─── Data extracts ───

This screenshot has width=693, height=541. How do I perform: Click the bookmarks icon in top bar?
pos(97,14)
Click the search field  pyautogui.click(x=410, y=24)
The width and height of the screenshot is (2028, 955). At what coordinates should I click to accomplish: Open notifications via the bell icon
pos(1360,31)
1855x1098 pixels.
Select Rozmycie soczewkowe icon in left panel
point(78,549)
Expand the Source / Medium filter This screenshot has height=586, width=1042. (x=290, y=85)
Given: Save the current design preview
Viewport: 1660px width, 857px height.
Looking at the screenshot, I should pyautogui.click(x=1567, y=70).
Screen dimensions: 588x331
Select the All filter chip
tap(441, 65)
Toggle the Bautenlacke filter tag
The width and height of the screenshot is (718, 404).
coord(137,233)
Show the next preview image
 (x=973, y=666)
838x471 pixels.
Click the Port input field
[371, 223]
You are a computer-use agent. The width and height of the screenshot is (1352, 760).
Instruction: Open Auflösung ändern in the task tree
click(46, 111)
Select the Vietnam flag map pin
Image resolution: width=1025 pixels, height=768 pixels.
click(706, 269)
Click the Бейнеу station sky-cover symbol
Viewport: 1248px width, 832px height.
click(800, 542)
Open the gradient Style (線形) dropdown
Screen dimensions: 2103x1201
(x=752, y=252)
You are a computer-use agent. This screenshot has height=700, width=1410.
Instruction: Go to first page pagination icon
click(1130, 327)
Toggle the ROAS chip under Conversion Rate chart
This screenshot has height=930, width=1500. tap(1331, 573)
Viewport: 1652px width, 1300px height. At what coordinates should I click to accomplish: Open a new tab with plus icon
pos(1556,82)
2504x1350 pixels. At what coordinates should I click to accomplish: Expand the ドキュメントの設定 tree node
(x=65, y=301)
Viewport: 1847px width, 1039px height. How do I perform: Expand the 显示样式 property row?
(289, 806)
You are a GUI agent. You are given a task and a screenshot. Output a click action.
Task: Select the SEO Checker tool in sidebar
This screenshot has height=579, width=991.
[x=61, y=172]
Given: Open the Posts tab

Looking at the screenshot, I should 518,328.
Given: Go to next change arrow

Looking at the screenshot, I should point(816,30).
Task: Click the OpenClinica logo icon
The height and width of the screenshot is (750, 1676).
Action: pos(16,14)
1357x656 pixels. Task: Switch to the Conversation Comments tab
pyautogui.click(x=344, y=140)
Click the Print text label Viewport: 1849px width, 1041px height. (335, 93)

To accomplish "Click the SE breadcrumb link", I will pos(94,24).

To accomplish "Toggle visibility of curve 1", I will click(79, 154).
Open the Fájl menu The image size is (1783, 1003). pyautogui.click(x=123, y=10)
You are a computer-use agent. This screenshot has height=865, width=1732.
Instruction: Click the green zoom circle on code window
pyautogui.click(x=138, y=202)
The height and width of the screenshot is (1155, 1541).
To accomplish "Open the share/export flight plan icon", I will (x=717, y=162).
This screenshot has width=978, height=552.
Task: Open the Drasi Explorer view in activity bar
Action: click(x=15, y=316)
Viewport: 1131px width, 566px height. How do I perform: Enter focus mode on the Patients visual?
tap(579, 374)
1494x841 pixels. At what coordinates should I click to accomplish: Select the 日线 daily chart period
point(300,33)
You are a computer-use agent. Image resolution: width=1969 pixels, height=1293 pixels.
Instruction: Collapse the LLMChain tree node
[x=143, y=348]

───

**What is expected:** Give the entries again in full, with nothing changed.

**Output of the task:**
This screenshot has width=693, height=541. How do I perform: Click the bookmarks icon in top bar?
pos(97,14)
Click the search field  pyautogui.click(x=410, y=24)
The width and height of the screenshot is (2028, 955). At what coordinates should I click to accomplish: Open notifications via the bell icon
pos(1360,31)
1855x1098 pixels.
Select Rozmycie soczewkowe icon in left panel
point(78,549)
Expand the Source / Medium filter This screenshot has height=586, width=1042. (x=290, y=85)
Given: Save the current design preview
Viewport: 1660px width, 857px height.
Looking at the screenshot, I should pyautogui.click(x=1567, y=70).
Screen dimensions: 588x331
Select the All filter chip
tap(441, 65)
Toggle the Bautenlacke filter tag
The width and height of the screenshot is (718, 404).
coord(137,233)
Show the next preview image
 (x=973, y=666)
838x471 pixels.
Click the Port input field
[371, 223]
You are a computer-use agent. The width and height of the screenshot is (1352, 760).
Instruction: Open Auflösung ändern in the task tree
click(46, 111)
Select the Vietnam flag map pin
Image resolution: width=1025 pixels, height=768 pixels.
click(706, 269)
Click the Бейнеу station sky-cover symbol
Viewport: 1248px width, 832px height.
click(800, 542)
Open the gradient Style (線形) dropdown
Screen dimensions: 2103x1201
(x=752, y=252)
You are a computer-use agent. This screenshot has height=700, width=1410.
Instruction: Go to first page pagination icon
click(1130, 327)
Toggle the ROAS chip under Conversion Rate chart
This screenshot has height=930, width=1500. tap(1331, 573)
Viewport: 1652px width, 1300px height. At what coordinates should I click to accomplish: Open a new tab with plus icon
pos(1556,82)
2504x1350 pixels. At what coordinates should I click to accomplish: Expand the ドキュメントの設定 tree node
(x=65, y=301)
Viewport: 1847px width, 1039px height. How do I perform: Expand the 显示样式 property row?
(289, 806)
You are a GUI agent. You are given a task and a screenshot. Output a click action.
Task: Select the SEO Checker tool in sidebar
This screenshot has height=579, width=991.
[x=61, y=172]
Given: Open the Posts tab

Looking at the screenshot, I should 518,328.
Given: Go to next change arrow

Looking at the screenshot, I should point(816,30).
Task: Click the OpenClinica logo icon
The height and width of the screenshot is (750, 1676).
Action: pos(16,14)
1357x656 pixels. Task: Switch to the Conversation Comments tab
pyautogui.click(x=344, y=140)
Click the Print text label Viewport: 1849px width, 1041px height. (335, 93)

To accomplish "Click the SE breadcrumb link", I will pos(94,24).

To accomplish "Toggle visibility of curve 1", I will click(79, 154).
Open the Fájl menu The image size is (1783, 1003). pyautogui.click(x=123, y=10)
You are a computer-use agent. This screenshot has height=865, width=1732.
Instruction: Click the green zoom circle on code window
pyautogui.click(x=138, y=202)
The height and width of the screenshot is (1155, 1541).
To accomplish "Open the share/export flight plan icon", I will (x=717, y=162).
This screenshot has width=978, height=552.
Task: Open the Drasi Explorer view in activity bar
Action: click(x=15, y=316)
Viewport: 1131px width, 566px height. How do I perform: Enter focus mode on the Patients visual?
tap(579, 374)
1494x841 pixels. At what coordinates should I click to accomplish: Select the 日线 daily chart period
point(300,33)
You are a computer-use agent. Image resolution: width=1969 pixels, height=1293 pixels.
Instruction: Collapse the LLMChain tree node
[x=143, y=348]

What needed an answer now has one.